* [What you should do] All of the data below is to be copied again without changes.

Records from a data source:
--- START ---

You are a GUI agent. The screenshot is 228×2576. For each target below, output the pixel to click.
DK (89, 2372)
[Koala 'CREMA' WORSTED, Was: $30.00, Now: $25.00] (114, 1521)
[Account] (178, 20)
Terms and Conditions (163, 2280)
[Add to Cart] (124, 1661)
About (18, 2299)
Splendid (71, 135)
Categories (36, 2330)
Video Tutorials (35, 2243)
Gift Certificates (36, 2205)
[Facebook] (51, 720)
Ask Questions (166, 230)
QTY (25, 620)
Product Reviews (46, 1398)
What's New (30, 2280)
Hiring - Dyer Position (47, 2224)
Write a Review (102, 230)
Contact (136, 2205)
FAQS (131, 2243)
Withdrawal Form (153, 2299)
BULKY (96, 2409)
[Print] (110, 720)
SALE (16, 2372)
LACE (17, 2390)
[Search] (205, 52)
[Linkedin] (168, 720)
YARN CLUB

--- END ---

* [Result]
You are a GUI agent. The screenshot is 228×2576. For each target below, output the pixel to click.
DK (89, 2372)
[Koala 'CREMA' WORSTED, Was: $30.00, Now: $25.00] (114, 1521)
[Account] (178, 20)
Terms and Conditions (163, 2280)
[Add to Cart] (124, 1661)
About (18, 2299)
Splendid (71, 135)
Categories (36, 2330)
Video Tutorials (35, 2243)
Gift Certificates (36, 2205)
[Facebook] (51, 720)
Ask Questions (166, 230)
QTY (25, 620)
Product Reviews (46, 1398)
What's New (30, 2280)
Hiring - Dyer Position (47, 2224)
Write a Review (102, 230)
Contact (136, 2205)
FAQS (131, 2243)
Withdrawal Form (153, 2299)
BULKY (96, 2409)
[Print] (110, 720)
SALE (16, 2372)
LACE (17, 2390)
[Search] (205, 52)
[Linkedin] (168, 720)
YARN CLUB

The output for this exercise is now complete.